VORLIEGENDER TEXT =
= = = = =

Kurz nach 9 Uhr ging es dann endlich los. Ich pedalierte auf der Straße in Richtung Stilfser Joch. Es war kaum zu glauben. In diesem Moment versuchte ich gedanklich herauszufinden, wann ich das erste Mal auf das Stilfser Joch aufmerksam wurde. Mein erster Kontakt muss irgendwo in der Jugend stattgefunden haben. Auf einer der zahlreichen Südtirol-Reisen mit meiner Familie habe ich die durchtrainierten und in Neon-Farben gekleideten Rennradfahrer und -fahrerinnen gesehen, wie sie im Vinschgau abgebogen sind, um die alpinistischen Radfahrer-Olymp zu erklettern. Also schwor ich mir damals, auf das Stilfser Joch werde ich auch einmal huschen.
Nun will ich mich nicht in noch mehr unnützen Worten verlieren. Der erste Teil der Grand Tour auf das Joch zeigt sich als recht flach, aber mit jedem weiteren Kilometer wird es langsam aber sicher steiler. Die letzten Ortschaften verschwinden, die Bäume verschwinden nach und nach ebenfalls und ruckzuck findet man sich in einer spektakulären Serpentinenlandschaft wieder.



Die Nummerierung der Kehren stieg, stieg, stieg und stieg immer weiter an. In manchen Abschnitten huschte ich an den Kehren vorbei. Manchmal zogen sich die Kehren wie ein zäher Kaugummi. Insgesamt war die Radfahrt sehr unterhaltsam: wunderschöner Landschaft, ab und zu ein Motorrad, in regelmäßigen Abständen überholte ich Radsportler oder Radsportlerinnen bzw. wurde von ihnen überholt, ab und zu bretterte ein Sportwagen an mir vorbei oder es quälte sich ein überladener Camper an mir vorbei.
Schneller als gedacht auf dem Joch angekommen
Nach knappen 22 km Anstieg pedalierte ich entlang der letzten Kehren und erblickte schon in weiter Entfernung den Trubel am Joch. Ich erwartete hier oben keine Beschaulichkeit, Einsamkeit oder einen Naturpark. Vielleicht überraschte mich aus diesem Grund die wunderbare Radsport-Atmosphäre hier oben. Imbissbuden, Souvenirshops und zig Rennräder in einem summierten Wert des Bruttoinlandprodukts eines kleinen Inselstaates. Es war irgendwie schön und lohnenswert.

= = = = =

EXTRAHIERTE DATEN =
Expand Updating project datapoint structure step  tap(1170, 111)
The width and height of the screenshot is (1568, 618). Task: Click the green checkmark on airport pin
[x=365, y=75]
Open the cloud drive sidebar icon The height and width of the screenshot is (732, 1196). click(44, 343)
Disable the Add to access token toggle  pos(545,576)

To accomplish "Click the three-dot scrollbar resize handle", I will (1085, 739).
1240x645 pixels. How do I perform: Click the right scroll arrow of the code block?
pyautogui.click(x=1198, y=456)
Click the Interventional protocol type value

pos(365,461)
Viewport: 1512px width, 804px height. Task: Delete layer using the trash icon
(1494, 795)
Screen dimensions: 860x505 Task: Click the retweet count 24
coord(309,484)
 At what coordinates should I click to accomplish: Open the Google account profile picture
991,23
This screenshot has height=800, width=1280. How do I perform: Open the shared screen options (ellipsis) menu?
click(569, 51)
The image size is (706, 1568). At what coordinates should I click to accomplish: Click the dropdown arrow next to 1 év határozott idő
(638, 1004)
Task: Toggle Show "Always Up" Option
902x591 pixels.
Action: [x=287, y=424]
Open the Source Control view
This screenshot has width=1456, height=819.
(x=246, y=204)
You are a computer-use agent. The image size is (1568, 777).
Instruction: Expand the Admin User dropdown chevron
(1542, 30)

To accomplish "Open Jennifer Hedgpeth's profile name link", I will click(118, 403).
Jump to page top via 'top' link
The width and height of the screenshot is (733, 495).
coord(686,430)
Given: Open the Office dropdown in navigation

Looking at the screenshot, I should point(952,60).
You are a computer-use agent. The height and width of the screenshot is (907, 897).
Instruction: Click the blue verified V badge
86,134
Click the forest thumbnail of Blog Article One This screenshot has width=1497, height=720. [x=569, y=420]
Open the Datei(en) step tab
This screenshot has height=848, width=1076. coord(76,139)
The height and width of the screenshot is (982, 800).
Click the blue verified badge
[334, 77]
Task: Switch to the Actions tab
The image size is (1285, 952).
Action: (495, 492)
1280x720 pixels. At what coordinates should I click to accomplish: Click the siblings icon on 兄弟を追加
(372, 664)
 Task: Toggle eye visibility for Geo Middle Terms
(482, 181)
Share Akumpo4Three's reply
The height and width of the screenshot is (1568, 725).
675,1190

= = = = =

SCHRIFTLICHE AUFGABE = Zitieren Sie aus dem Text über das Stilfser Joch alles von „Nun will ich“ bis hinunter zu „spektakulären Serpentinenlandschaft wieder.“ einschließlich. Stützen Sie sich ausschließlich auf den Text über das Stilfser Joch.

ERGEBNIS DER AUFGABE =
Nun will ich mich nicht in noch mehr unnützen Worten verlieren. Der erste Teil der Grand Tour auf das Joch zeigt sich als recht flach, aber mit jedem weiteren Kilometer wird es langsam aber sicher steiler. Die letzten Ortschaften verschwinden, die Bäume verschwinden nach und nach ebenfalls und ruckzuck findet man sich in einer spektakulären Serpentinenlandschaft wieder.